Mike nodded. "I remember," He said. "Two loners, two independent types, wanting nothing really to do with each other."
"Man, I can hardly imagine that," Peter said. "I mean, you've been best friends for as long as I've known you, I just can't imagine you ever being anything else."
"Yeah, I can hardly imagine it now myself," Mike admitted. "I don't know what I'd do if it weren't for Tiny over here. Or the two of you, really. I feel like I just wouldn't be me if you all weren't a part of it."
"Yeah," Davy agreed. "Me neither."
Micky and Peter both voiced their assent, and everyone was quiet for awhile.
"So what about you two?" Davy asked suddenly. "How'd you guys meet?"
"Oh..." Micky said, blushing a little. "I ran into him."
Davy and Mike both stared. "You... ran into him?" Mike asked, confused. Micky nodded. "Literally," he said. "He was standing there, and I was running, and I didn't see him, and..."
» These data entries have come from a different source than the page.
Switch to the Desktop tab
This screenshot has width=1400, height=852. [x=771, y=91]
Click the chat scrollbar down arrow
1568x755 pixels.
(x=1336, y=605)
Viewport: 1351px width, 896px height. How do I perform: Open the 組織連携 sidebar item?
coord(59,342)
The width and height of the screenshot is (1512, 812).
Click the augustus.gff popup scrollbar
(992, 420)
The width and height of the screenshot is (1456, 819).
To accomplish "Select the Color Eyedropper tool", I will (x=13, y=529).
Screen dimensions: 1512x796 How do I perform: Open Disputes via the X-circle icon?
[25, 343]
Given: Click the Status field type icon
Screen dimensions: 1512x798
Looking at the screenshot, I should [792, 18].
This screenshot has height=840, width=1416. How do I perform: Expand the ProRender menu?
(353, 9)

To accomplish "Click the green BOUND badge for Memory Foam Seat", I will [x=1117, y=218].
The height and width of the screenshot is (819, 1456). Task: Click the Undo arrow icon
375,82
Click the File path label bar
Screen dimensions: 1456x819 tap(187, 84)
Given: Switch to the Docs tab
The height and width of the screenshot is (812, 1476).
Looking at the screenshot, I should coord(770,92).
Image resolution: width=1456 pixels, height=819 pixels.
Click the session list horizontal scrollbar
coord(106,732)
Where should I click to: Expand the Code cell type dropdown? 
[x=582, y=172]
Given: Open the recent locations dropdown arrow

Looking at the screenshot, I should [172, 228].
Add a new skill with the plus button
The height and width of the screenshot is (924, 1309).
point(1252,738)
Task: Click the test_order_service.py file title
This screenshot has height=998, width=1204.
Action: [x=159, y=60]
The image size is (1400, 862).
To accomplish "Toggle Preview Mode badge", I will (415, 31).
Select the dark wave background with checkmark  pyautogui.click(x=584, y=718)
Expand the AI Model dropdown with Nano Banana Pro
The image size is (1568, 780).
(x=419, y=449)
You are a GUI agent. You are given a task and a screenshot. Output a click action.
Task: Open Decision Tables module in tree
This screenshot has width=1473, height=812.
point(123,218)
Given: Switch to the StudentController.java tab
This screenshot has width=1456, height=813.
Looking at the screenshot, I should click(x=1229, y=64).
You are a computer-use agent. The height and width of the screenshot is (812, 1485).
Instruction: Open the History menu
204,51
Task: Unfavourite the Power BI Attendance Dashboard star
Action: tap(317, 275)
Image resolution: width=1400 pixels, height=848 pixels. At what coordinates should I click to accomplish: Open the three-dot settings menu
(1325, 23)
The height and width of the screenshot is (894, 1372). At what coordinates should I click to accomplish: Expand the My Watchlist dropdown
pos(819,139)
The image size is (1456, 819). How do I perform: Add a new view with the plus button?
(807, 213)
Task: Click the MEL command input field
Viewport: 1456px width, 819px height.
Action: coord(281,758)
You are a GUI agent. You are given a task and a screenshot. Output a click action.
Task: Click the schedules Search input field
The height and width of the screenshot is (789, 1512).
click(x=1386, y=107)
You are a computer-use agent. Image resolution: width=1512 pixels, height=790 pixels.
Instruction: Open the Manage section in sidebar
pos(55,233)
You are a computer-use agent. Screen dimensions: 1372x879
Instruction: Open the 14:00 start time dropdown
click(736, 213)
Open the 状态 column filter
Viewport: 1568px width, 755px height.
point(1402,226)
"Oh," Davy said, laughing. "Great start to a friendship, right there," He said.
Peter laughed. "You'd better believe it," he said.
And as the power outage continued and the storm raged outside, Peter and Micky began their tale.
But now Micky knew. Now it all made sense why they didn't have a stove or an oven. He was glad he'd asked, that little story of Mike and Davy's was a piece of genius, he hadn't heard anything that funny in a long time. People had always been easily frustrated whenever Micky had a bunch of questions, but didn't they see that unless you asked a question, you'd never hear the answer? The only way to learn was to ask.
And if there was anything Micky liked to do, it was ask questions.